Closed project

Perpignan social laboratory

A winning project of the "Populism and democracy" theme

The Perpignan social laboratory project is the 2021 laureate of the "Populism and democracy" theme of the Emerging Research call for projects.

Analysis of the the National Rally victory in the municipal elections of Perpignan in 2020 as a meeting on the electoral market, between a renewed populist offer and a populist demand shaped by the transformations of the territory since the municipal election of 1959.

Porteur du projet

Emmanuel Negrier

Director of research in political science, and director of CEPEL (Center for Political and Social Studies), Montpellier University. He is the PLS coordinator. He directs the collection "Cultural policies" of the Grenoble University Press with Philippe Teillet

Team members

Nicolas Lebourg

Associate researcher at CEPEL Montpellier University. He is specialized in the far right. Member of the steering committee of the VIORAMIL program (Violence and militant radicalizations in France) of the National Research Agency, and researcher of the History of fascism in Europe and Eurasia program, Institute for European, Russian and Eurasian Studies, George-Washington University.

David Giband

University professor in urban planning at Perpignan Via Domitia (UPVD) University and researcher at UMR ART-DEV 5281 CNRS - Actors, Resources, Territories in Development. Urban issues specialist

Nicolas Marty

Professor at the Universities of Contemporary History at Perpignan Via Domitia (UPVD) University, and researcher at the Center for Research on Societies and Environments in the Mediterranean (CRESEM)

Kevin Mary

Lecturer in geography at Perpignan Via Domitia (UPVD) University
Member of UMR ART-DEV 5281 CNRS - Actors, Resources, Territories in Development. Migration specialist

Dominique Sistach

Lecturer in public law at Perpignan Via Domitia (UPVD) University
Researcher at the Center for Economic and Development Law (CDED)

Aurélie Delage

Lecturer in land use planning and town planning at Perpigan Via Domitia (UPVD) University
Researcher at UMR ART-DEV 5281 CNRS - Actors, Resources, Territories in Development


Populism and democracy

Beyond its historical and geographical avatars, the notion of populism is generally defined on the basis of the threefold principle of anti-elitism, the belief in a homogeneous people and the preference for an unmediated popular sovereignty. (Akkerman, Mudde et Zaslove 2014 ; Schulz et al. 2017).

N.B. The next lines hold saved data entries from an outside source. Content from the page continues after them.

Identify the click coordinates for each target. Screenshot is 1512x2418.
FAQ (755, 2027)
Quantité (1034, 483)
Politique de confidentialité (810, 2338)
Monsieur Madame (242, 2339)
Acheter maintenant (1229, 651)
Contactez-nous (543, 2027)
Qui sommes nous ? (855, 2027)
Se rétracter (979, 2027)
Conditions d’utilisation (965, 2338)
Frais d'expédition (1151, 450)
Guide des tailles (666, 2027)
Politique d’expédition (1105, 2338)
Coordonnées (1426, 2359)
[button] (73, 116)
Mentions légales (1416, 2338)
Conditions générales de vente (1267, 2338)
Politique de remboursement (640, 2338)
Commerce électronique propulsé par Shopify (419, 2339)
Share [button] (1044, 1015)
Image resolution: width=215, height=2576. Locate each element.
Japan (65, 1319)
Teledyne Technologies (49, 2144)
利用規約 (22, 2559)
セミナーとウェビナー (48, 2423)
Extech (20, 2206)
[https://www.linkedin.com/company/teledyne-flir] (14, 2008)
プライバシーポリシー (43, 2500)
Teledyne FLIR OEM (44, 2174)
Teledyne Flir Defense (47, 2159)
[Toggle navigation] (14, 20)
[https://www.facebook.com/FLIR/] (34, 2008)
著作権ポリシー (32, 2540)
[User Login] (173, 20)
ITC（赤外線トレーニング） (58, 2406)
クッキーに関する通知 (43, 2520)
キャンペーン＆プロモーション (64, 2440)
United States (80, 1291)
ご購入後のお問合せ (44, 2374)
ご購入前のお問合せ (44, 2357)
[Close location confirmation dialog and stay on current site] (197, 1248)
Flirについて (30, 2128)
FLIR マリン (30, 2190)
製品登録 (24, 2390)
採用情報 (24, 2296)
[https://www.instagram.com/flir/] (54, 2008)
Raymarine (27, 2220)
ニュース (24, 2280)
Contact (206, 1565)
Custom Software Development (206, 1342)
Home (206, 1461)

Parties meeting these criteria have now become established in both young and consolidated democracies. By 2019, they were involved in the governments of eleven European countries, with one in four voters having voted for a populist party in the last major national election (Timbro Authoritarian Populism Index, 2019). Populist parties thrive as the gap between democratic aspirations and the often disappointing workings of liberal democracies widens (Rooduijn, van der Brug et de Lange 2016 ; Rosanvallon 2000). By putting forward a radical demand for popular sovereignty, populist parties appeal primarily to an electorate that is dissatisfied with representative democracy, and even questions the very principle of representation as an effective means of translating the will of the people into political decisions.

Populism can thus be seen as both a threat and an opportunity for democracy. Exclusive populism - often associated with the radical right since it limits the people to those born in the country and readily combines with xenophobic elements - can undermine democracy and lead to illiberal democratic regimes through its anti-pluralist component, by privileging an organic conception of the people that leads to the rejection of the rule of law, minority rights or the separation of powers. (Urbinati 1998).

On the other hand, a more inclusive populism - typically associated with the radical left, since it combines populist markers with left-wing ideological markers such as a better distribution of wealth - can deepen democracy by pushing political elites to take better account of popular demands. It can also empower social democratic parties and associative organizations with consensual narratives, which can increase the electoral participation of the working class and even unify their grievances (Mudde and Kaltwasser 2013) by constructing the people as a political subject (Laclau 2002).